The 1790 Cavan Carvaghs list spells the name as Caldragh.

Ambrose Leet's 1814 Directory spells the name as Callaghs.

The 1825 Tithe Applotment Books list three tithepayers in the townland.

The Callaghs Valuation Office books are available for May 1838.

Griffith's Valuation of 1857 lists ten landholders in the townland.

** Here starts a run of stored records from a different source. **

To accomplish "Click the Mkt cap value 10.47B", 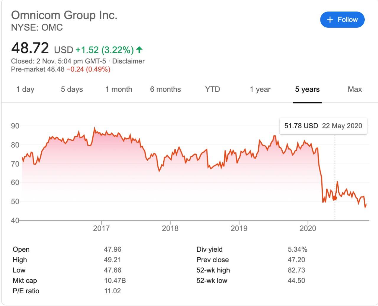I will click(x=115, y=281).
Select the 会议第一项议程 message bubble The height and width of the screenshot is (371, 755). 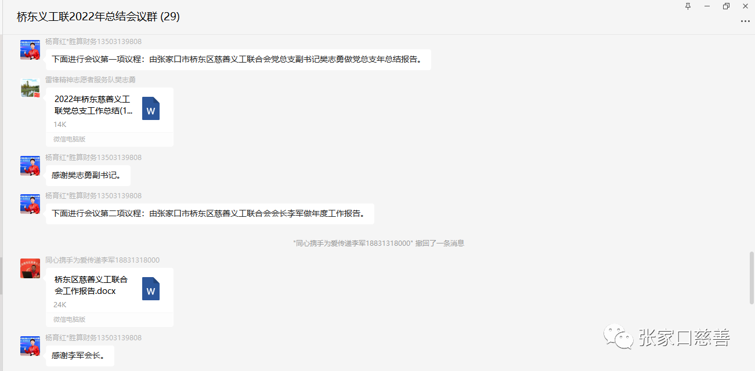[238, 59]
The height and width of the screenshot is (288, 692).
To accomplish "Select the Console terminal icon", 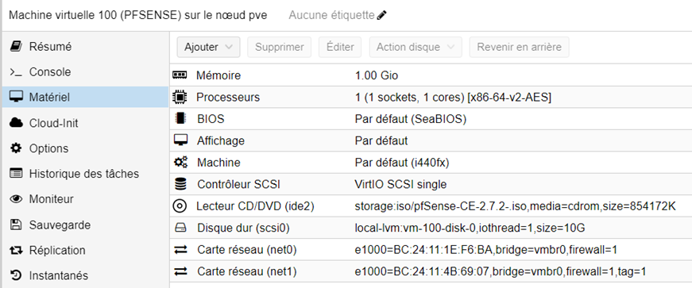I will click(x=16, y=72).
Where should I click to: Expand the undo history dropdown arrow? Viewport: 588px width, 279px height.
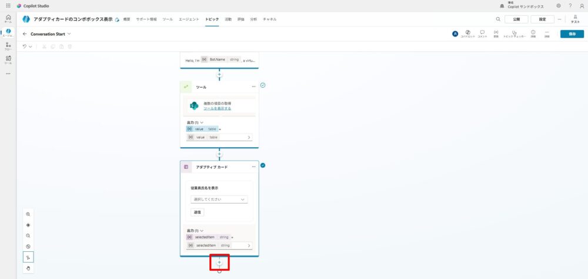pyautogui.click(x=30, y=46)
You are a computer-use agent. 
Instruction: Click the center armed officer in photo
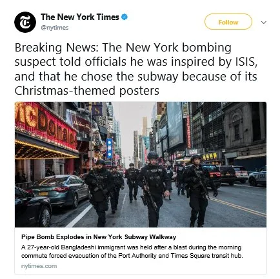click(x=153, y=189)

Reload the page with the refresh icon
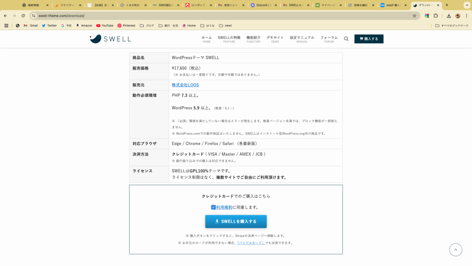23,16
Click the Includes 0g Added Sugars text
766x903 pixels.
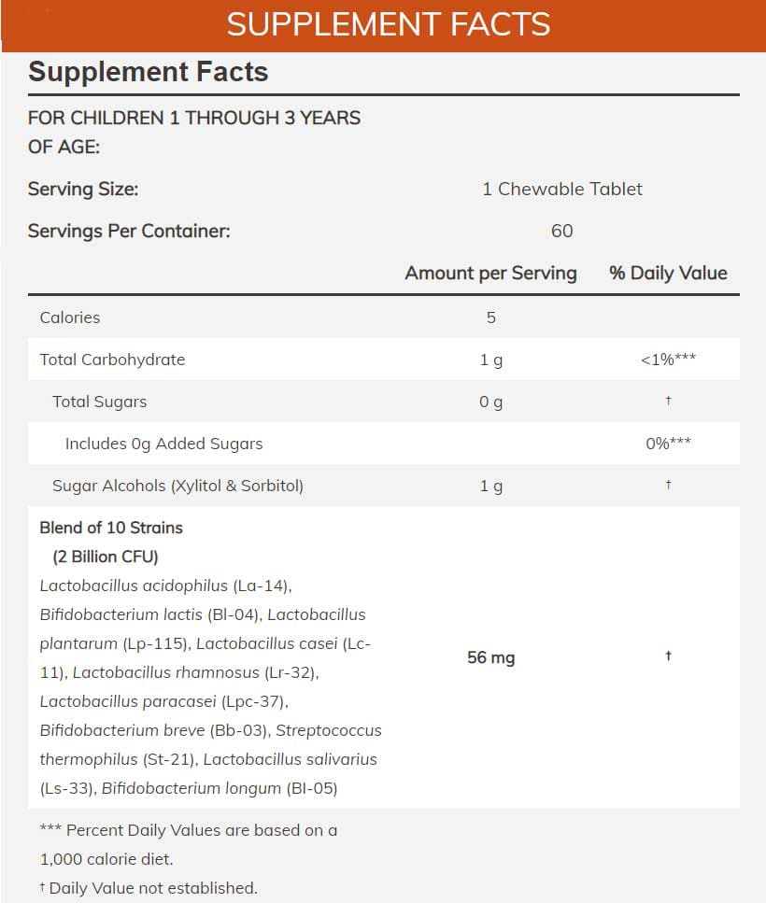click(x=163, y=444)
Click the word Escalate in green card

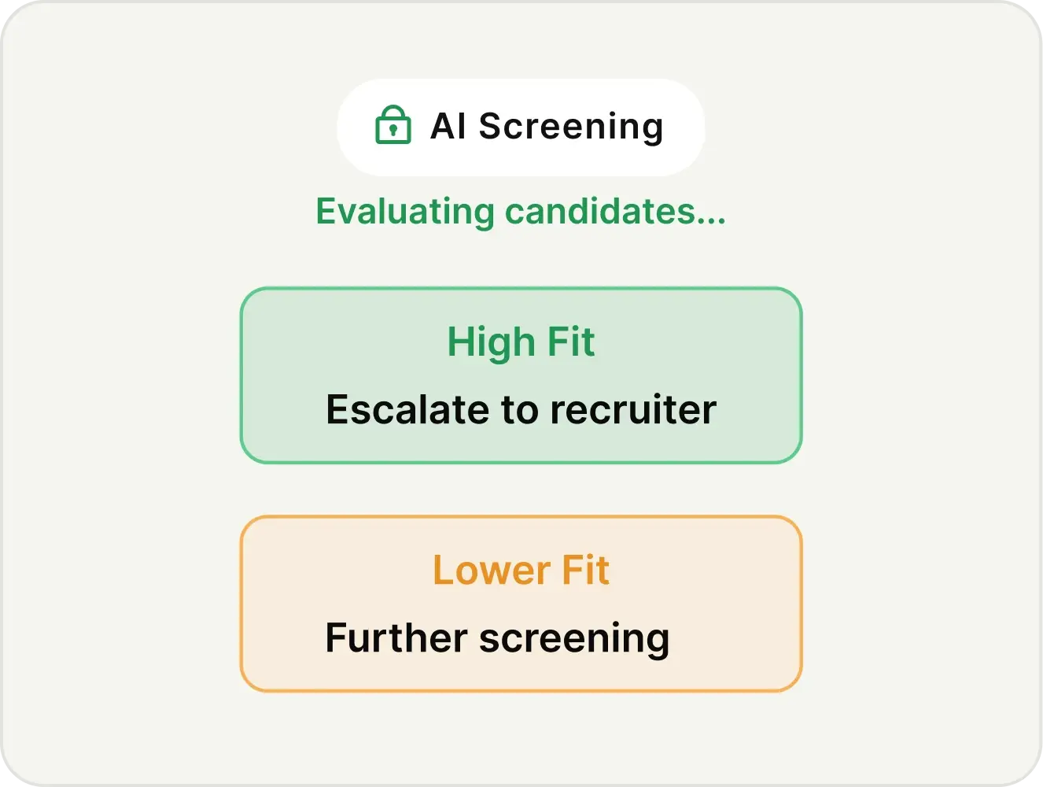(408, 410)
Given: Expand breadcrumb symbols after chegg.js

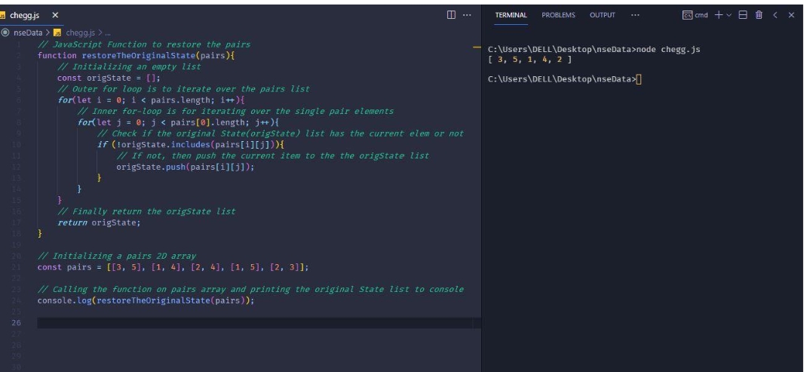Looking at the screenshot, I should [108, 32].
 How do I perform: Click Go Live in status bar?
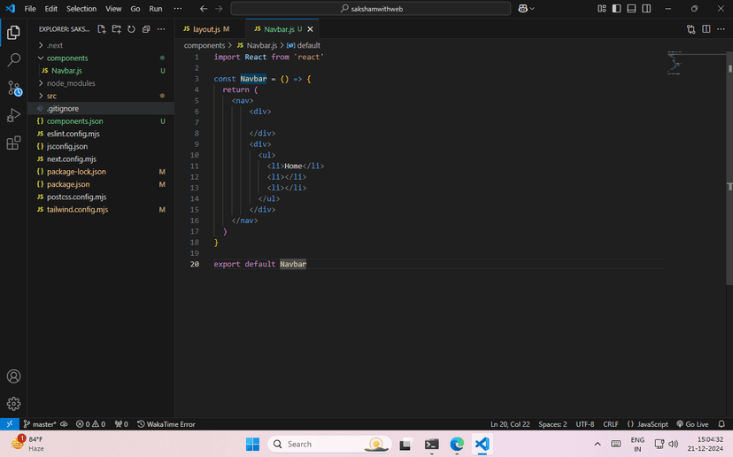pyautogui.click(x=692, y=424)
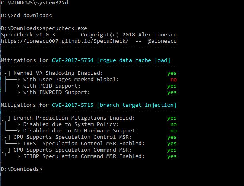Click the CVE-2017-5715 identifier text
The width and height of the screenshot is (244, 186).
(73, 105)
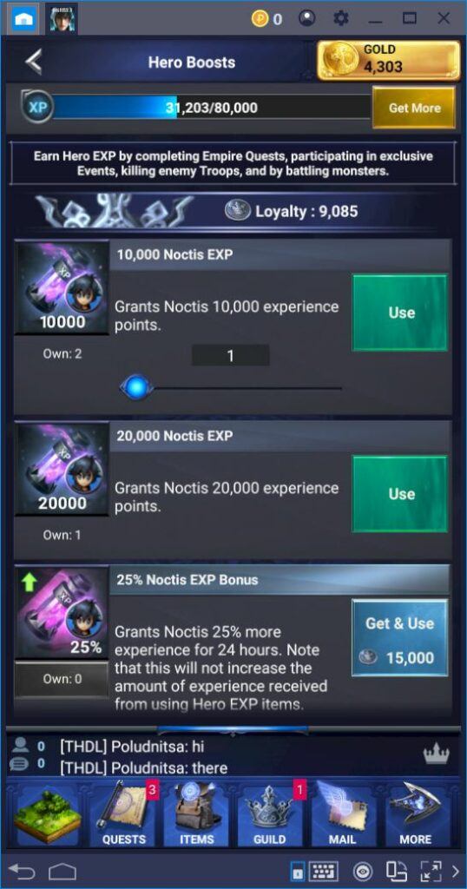This screenshot has height=889, width=467.
Task: Click the quantity field showing 1
Action: (x=231, y=355)
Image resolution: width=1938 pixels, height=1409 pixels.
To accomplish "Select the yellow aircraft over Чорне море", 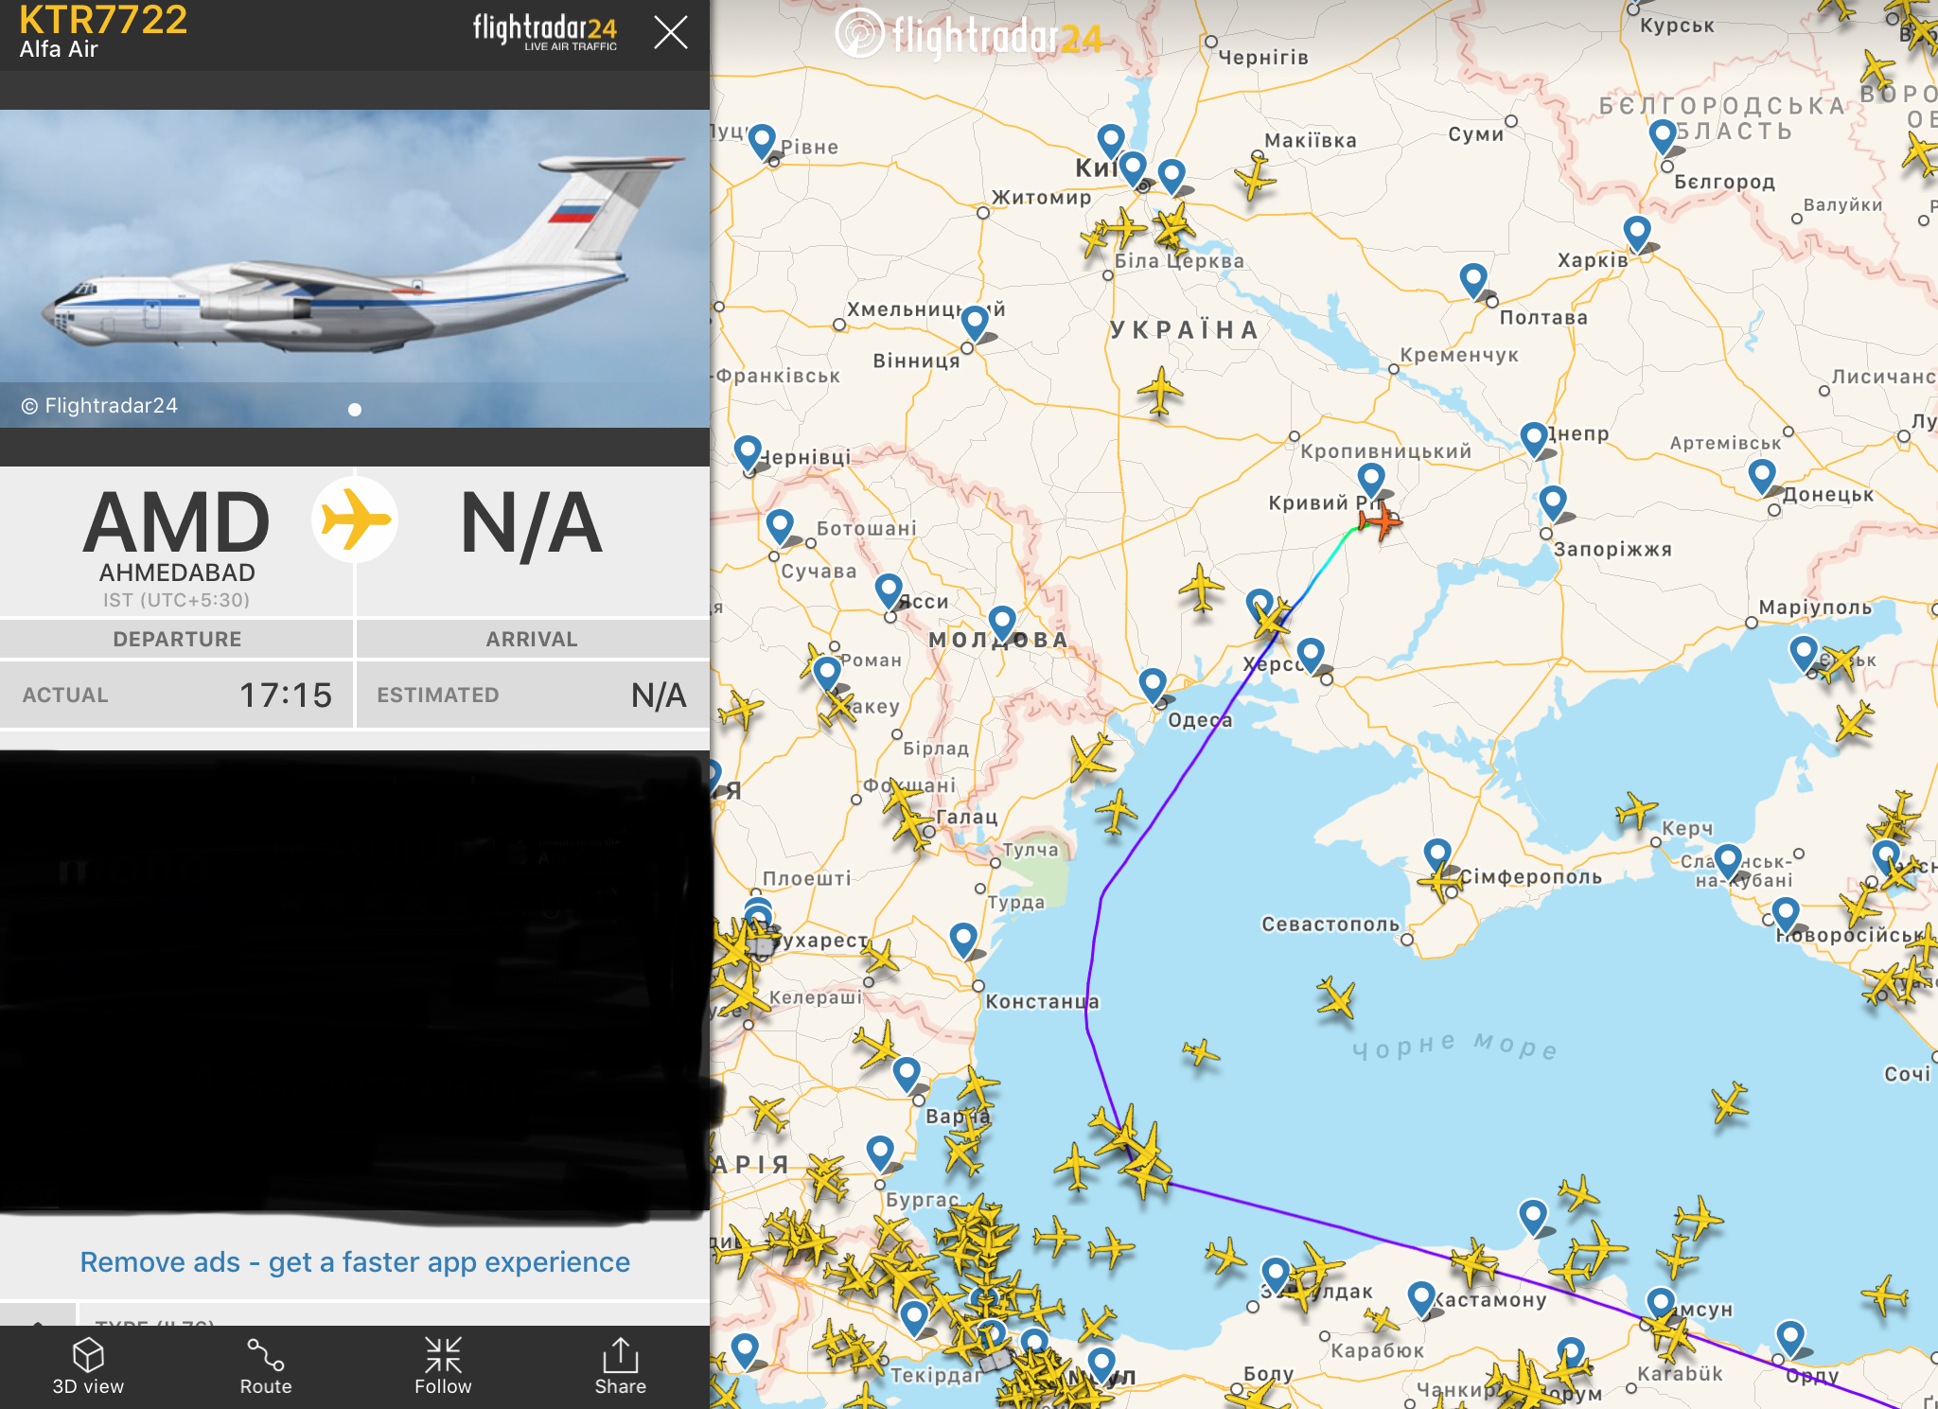I will pyautogui.click(x=1335, y=997).
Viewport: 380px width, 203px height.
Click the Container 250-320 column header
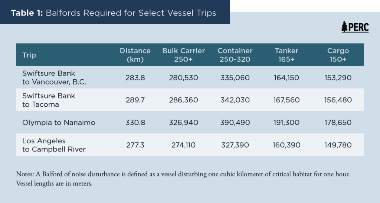pyautogui.click(x=235, y=55)
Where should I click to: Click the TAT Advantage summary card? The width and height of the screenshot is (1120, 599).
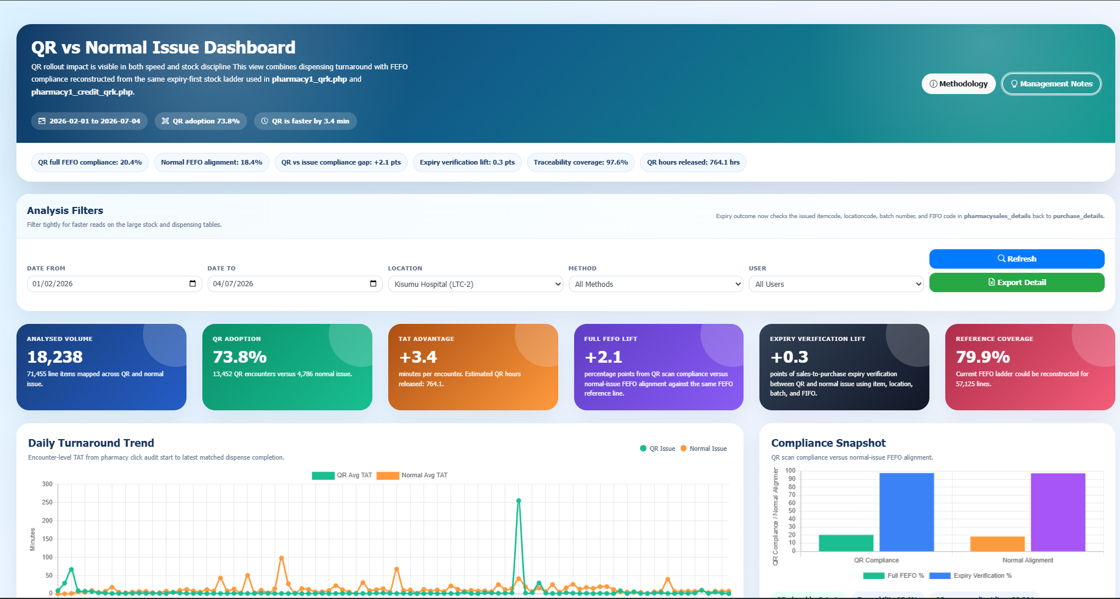[x=473, y=367]
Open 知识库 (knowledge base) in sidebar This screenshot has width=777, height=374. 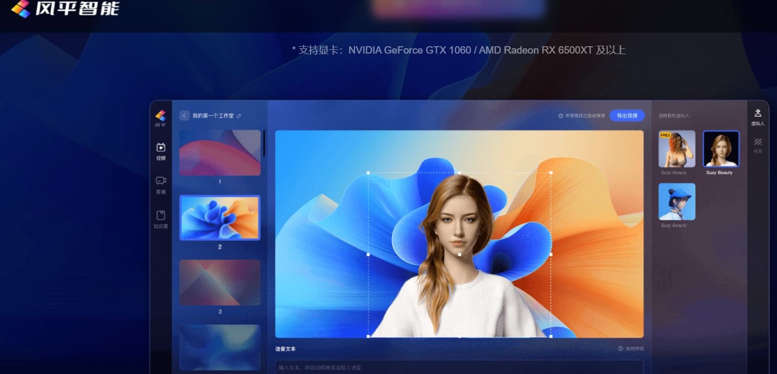pos(161,219)
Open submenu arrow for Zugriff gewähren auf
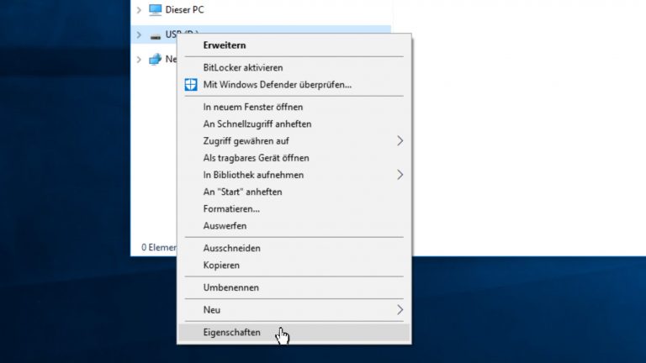The height and width of the screenshot is (363, 646). click(x=400, y=141)
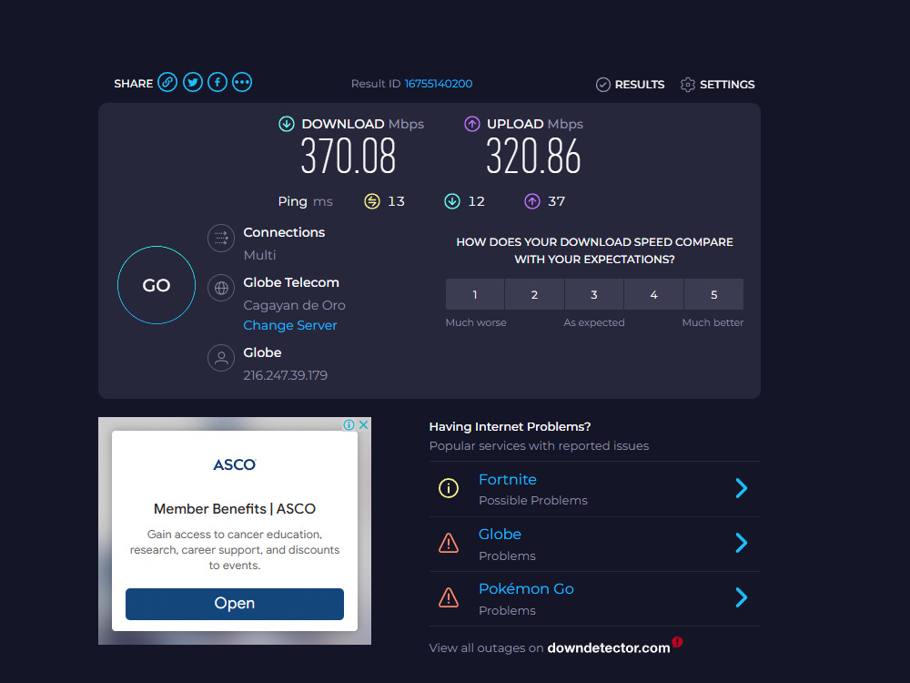The width and height of the screenshot is (910, 683).
Task: Expand the Fortnite outage details chevron
Action: click(x=742, y=488)
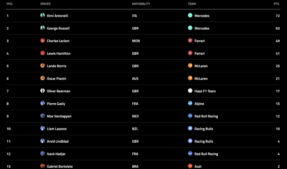This screenshot has height=169, width=287.
Task: Open Pierre Gasly's driver name link
Action: (x=56, y=104)
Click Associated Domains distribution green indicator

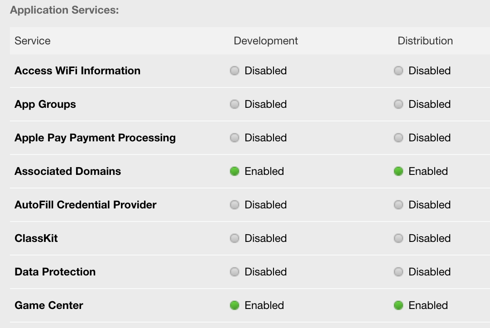[399, 171]
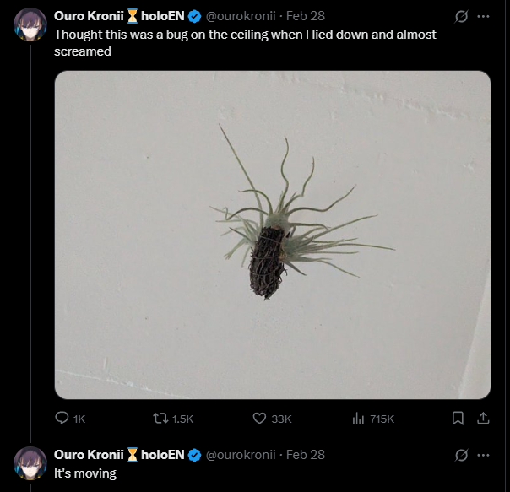The image size is (510, 492).
Task: Click the share icon on first tweet
Action: click(483, 418)
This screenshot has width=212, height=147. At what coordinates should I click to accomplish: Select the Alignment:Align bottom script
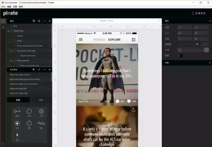pyautogui.click(x=21, y=75)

In 1863 Callaghs was sold by the Thornton Estate to Lord Charles Beresford. On 5 July 1870 Beresford sold the townland. Callaghs was described in the sale advert as- LOT No. 1. This Lot comprises the Townland of Callaghs held in fee containing 335 acres and 37 perches statute measure. The Lands are mostly arable and pasture. On this Lot are very valuable Turf Bogs in occupation of owner. The County road from Carrigallen to Ballyconnell Intersects these lands.

==Census==

| Year | Population | Males | Females | Total Houses | Uninhabited |
|---|---|---|---|---|---|
| 1841 | 38 | 15 | 23 | 7 | 0 |
| 1851 | 48 | 22 | 26 | 7 | 0 |
| 1861 | 40 | 19 | 21 | 6 | 0 |
| 1871 | 36 | 14 | 22 | 6 | 0 |
| 1881 | 29 | 12 | 17 | 6 | 2 |
| 1891 | 25 | 10 | 15 | 6 | 1 |

In the 1901 census of Ireland, there are five families listed in the townland.

In the 1911 census of Ireland, there are eight families listed in the townland.